Reblogged from York’s Alternative History
Thanks to the hosting by IPUP (Institute for the Public Understanding of the Past), the meeting yesterday evening was a huge success. There were about 50 people who turned up. Martin set the context by showing what YAH has been doing, how we like to engage with the public and how we might be about ‘dissent’ but that it emerges from mainstream society.
Helen introduced the Living with History project, which is concerned with how heritage fits into the decision-making process, how that process works and how we ( i.e. the general public in York) might improve that. How can we make good decisions out of complex and messy issues and what would count as a good decision?
Using pending decisions to be made about the buildings at Stonebow House, she stimulated a lively debate and multiple conversations around the room. We will be able to use the ideas generated in getting this project off the ground in a bigger way. Many thanks to the generous participation of those who came along.
In the interests of transparency, what follows is the unedited raw data generated from the flip charts at the end of the meeting, expressing concerns about the Stonebow site itself, the values and issues involved, and concerns about how decisions are made:
What would go back?
Story of site and architecture
Why not suitable letting?
Is it useful?
It’s an example of its type?
Parts in use e.g. York Music Scene – where would they go?
Affordability for users
Opportunity for something new e.g. green space
What is the current allocation on York City Plan?

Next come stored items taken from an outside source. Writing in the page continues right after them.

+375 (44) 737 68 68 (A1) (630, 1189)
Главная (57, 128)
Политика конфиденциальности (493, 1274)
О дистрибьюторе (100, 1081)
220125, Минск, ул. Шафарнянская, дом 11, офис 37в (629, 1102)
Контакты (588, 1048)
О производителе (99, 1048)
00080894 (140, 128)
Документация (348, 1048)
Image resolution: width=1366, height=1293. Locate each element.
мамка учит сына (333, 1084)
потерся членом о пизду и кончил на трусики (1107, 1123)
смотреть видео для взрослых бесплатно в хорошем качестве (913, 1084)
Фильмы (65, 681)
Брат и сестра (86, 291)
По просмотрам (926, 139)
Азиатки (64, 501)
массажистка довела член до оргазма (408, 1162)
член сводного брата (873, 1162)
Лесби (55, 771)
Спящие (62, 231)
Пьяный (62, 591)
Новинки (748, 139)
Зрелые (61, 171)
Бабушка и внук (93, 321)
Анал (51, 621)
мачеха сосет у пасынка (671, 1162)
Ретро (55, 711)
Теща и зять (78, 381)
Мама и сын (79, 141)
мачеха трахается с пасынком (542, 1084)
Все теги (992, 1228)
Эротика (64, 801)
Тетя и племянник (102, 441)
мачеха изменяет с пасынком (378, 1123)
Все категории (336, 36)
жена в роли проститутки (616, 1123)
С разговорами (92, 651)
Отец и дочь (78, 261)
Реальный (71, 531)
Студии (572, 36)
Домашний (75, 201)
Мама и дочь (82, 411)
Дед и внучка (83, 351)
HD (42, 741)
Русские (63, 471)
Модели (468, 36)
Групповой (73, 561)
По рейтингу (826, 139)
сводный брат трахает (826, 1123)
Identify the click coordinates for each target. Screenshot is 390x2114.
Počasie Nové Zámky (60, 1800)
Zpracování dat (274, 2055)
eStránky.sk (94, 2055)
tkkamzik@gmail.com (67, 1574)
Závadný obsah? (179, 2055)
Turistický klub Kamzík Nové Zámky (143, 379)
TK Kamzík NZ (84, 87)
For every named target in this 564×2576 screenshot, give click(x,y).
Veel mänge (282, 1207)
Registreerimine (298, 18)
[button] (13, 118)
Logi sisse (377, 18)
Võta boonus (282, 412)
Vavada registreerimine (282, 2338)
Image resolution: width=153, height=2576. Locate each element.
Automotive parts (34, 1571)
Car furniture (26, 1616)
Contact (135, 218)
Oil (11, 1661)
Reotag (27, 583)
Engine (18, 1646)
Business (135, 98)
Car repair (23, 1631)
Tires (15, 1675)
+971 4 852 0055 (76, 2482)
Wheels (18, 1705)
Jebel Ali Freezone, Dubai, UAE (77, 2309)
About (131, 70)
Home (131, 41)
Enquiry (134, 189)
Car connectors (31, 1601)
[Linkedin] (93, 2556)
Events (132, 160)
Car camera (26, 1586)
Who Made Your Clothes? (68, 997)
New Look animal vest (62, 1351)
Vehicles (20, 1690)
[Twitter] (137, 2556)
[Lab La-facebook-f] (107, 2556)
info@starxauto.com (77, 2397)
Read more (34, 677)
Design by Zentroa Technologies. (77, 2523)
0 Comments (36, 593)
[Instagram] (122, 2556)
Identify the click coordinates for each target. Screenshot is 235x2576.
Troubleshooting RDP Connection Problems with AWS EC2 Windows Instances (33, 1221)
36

Are decisions therefore limited?
What consultancy has there been?
There is a different York constituency involved – is this perceived negatively?
Who values it?
How is it valued?
How is value measured?
It is difficult to get people involved until too late
There are 300 community organisations offering a potential way in to effective consultation
People are directly involved – what do they want?
It is not just about buildings
What about housing needs
There is a sense of a ‘democratic deficit’ in that the consultation processes adopted appear alien and false (i.e. not actually listening, just going through the motions)
What was there before and why was it changed?
What is the relationship of the specific site to the wider locality
Proof positive, if it were needed, that, as YAH tries to highlight – past, present and future are live issues and go beyond mere ‘preservation’ into the daily lives and concerns of people here and now. There will be more to come. Watch this space!